Hyperon effects in covariant density functional theory and recent astrophysical observations

Motivated by recent observational data, the equations of state with the inclusion of strangeness-bearing $\Lambda$ hyperons and the corresponding properties of neutron stars are studied based on the covariant density functional (CDF) theory. To this end, we specifically employ the density-dependent relativistic Hartree-Fock (DDRHF) theory and the relativistic mean field (RMF) theory. The inclusion of $\Lambda$ hyperons in neutron stars shows substantial effects in softening the equation of state. Because of the extra suppression effect originating from the Fock channel, large reductions on both the star mass and radius are predicted by the DDRHF calculations. It is also found that the mass-radius relations of neutron stars with $\Lambda$ hyperons determined by DDRHF with the PKA1 parameter set are in fairly good agreement with the observational data, where a relatively small neutron-star radius is required.
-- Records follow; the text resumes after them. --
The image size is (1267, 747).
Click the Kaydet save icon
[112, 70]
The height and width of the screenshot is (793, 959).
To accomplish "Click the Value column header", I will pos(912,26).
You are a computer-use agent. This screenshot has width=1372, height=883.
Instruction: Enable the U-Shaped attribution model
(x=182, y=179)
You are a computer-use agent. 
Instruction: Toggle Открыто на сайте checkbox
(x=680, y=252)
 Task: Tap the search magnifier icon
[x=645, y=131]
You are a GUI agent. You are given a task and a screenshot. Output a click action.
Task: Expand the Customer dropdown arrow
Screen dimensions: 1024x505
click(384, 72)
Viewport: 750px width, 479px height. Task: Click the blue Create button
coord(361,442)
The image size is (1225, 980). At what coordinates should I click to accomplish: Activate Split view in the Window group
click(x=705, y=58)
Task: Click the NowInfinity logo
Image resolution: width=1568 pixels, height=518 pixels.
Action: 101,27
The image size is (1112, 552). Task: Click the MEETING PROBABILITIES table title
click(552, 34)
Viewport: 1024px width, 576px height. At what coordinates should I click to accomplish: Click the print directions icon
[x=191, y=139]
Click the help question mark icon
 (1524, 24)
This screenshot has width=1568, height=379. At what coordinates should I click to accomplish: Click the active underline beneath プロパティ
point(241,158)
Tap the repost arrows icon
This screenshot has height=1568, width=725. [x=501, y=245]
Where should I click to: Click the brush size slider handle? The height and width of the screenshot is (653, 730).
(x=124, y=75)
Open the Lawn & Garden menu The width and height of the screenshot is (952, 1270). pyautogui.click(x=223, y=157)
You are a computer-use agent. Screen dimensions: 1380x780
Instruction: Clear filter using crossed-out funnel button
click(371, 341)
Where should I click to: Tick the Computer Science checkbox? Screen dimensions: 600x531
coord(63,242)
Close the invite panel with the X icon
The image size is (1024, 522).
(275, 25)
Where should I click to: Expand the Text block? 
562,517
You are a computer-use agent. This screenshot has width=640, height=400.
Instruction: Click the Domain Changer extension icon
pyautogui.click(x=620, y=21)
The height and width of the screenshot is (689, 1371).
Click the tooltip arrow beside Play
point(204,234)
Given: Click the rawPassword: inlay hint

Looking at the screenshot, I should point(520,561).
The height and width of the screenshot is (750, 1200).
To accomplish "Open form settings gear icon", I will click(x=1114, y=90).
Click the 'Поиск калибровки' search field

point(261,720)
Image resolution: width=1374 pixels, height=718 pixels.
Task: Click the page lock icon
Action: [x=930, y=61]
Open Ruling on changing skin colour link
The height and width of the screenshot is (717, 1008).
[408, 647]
Therefore, it is expected that the exotic degrees of freedom such as the strangeness-bearing structure may appear and play significant roles inside the neutron stars, which is supported further by the systematical investigations on the consistency between the maximum neutron-star mass and $\Lambda$-coupling strength.

Figure 1

(a) The pressure as a function of the baryonic density ${\rho }_b$ (fm${}^{-3}$) with different CDF effective interactions for the stellar matter containing nucleons, $\Lambda$ hyperons, electrons, and muons [red (gray) curves], compared to the one without $\Lambda$ hyperons (black curves). (b) The corresponding contribution from the Hartree and Fock channels with PKA1 compared with TW99. See the text for details.

Figure 2

(a) The symmetry energy $E_{\mathrm{sym}}$ (MeV) as a function of the baryonic density ${\rho }_b$ (fm${}^{-3}$) with different CDF effective interactions for the stellar matter containing nucleons, $\Lambda$ hyperons, electrons, and muons [red (gray) curves], as compared to the one without $\Lambda$ hyperons (black curves). (b) The corresponding contribution from Hartree and Fock channels with PKA1 compared with TW99. See the text for details.

Figure 3

(a) The mass-radius relations for the neutron stars with $\Lambda$ hyperons (solid lines) and without $\Lambda$ hyperons (dashed lines). The symbols denote the neutron stars with maximum masses. The region excluded by causality is shaded. For comparison the observational constraints from three neutron stars in the binaries 4U 160-8248 (light gray/white gray), EXO 1745-248 (dark gray/gray), and 4U 1820-30 (black/black gray) in Ref. [12] are shown as the 1$\sigma$ and 2$\sigma$ confidence contours, and the later analyses in Ref. [13] are denoted by the shaded areas with two different models of photospheric radius. (b) The mass and radius for the neutron stars with maximum masses determined with different $\Lambda$-hyperon coupling strengths (solid symbols), compared to the ones without $\Lambda$ hyperons (open symbols). See the text for details.